**Exercise requirements:** Within the records below, reproduce without change the lines from the line that has "Instruction: Open the sidebar hamburger icon" through the line that has "The image size is (1568, 706).", and only those.

**Supplied material:**

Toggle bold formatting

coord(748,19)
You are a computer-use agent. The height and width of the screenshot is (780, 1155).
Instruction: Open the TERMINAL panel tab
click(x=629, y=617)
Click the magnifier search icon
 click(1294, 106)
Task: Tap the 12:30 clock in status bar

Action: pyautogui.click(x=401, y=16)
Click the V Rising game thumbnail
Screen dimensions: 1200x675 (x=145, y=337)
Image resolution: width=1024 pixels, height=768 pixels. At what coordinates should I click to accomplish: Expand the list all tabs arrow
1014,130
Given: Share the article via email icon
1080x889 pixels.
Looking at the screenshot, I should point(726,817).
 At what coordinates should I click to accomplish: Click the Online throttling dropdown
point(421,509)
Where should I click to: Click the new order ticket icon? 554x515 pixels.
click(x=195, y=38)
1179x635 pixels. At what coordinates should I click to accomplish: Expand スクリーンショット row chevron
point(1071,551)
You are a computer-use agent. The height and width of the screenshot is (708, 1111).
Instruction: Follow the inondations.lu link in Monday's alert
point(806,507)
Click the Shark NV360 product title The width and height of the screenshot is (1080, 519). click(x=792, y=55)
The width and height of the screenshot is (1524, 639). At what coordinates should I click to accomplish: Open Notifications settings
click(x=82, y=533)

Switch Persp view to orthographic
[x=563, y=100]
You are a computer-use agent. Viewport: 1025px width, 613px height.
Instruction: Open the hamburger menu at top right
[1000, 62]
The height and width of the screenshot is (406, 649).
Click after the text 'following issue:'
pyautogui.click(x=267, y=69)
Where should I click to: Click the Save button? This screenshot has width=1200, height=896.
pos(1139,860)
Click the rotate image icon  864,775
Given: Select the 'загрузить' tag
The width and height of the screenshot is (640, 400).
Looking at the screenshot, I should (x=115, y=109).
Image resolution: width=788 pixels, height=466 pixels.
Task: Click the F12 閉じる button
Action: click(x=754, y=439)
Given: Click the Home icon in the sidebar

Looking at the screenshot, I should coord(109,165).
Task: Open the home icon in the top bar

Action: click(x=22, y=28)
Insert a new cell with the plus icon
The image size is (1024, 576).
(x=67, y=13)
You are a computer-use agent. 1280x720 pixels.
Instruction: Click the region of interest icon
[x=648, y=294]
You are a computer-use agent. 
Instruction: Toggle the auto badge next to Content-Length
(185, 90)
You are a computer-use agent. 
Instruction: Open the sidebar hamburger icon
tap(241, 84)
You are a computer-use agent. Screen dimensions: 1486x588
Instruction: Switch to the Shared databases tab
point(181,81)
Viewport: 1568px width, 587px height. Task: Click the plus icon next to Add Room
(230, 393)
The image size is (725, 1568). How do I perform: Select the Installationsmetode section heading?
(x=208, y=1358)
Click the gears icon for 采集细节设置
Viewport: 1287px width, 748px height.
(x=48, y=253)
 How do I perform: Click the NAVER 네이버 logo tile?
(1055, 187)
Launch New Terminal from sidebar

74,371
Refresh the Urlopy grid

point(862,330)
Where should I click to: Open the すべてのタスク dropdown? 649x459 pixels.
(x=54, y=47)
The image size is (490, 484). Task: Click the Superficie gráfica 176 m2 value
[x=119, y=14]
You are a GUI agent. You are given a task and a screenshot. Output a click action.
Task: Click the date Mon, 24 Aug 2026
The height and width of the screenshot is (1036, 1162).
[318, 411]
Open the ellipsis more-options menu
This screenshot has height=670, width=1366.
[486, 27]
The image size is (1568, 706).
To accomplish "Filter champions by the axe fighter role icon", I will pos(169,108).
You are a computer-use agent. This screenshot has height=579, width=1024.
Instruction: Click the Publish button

**Result of the task:**
Instruction: Open the sidebar hamburger icon
tap(241, 84)
You are a computer-use agent. Screen dimensions: 1486x588
Instruction: Switch to the Shared databases tab
point(181,81)
Viewport: 1568px width, 587px height. Task: Click the plus icon next to Add Room
(230, 393)
The image size is (725, 1568). How do I perform: Select the Installationsmetode section heading?
(x=208, y=1358)
Click the gears icon for 采集细节设置
Viewport: 1287px width, 748px height.
(x=48, y=253)
 How do I perform: Click the NAVER 네이버 logo tile?
(1055, 187)
Launch New Terminal from sidebar

74,371
Refresh the Urlopy grid

point(862,330)
Where should I click to: Open the すべてのタスク dropdown? 649x459 pixels.
(x=54, y=47)
The image size is (490, 484). Task: Click the Superficie gráfica 176 m2 value
[x=119, y=14]
You are a GUI agent. You are given a task and a screenshot. Output a click action.
Task: Click the date Mon, 24 Aug 2026
The height and width of the screenshot is (1036, 1162).
[318, 411]
Open the ellipsis more-options menu
This screenshot has height=670, width=1366.
[486, 27]
The image size is (1568, 706).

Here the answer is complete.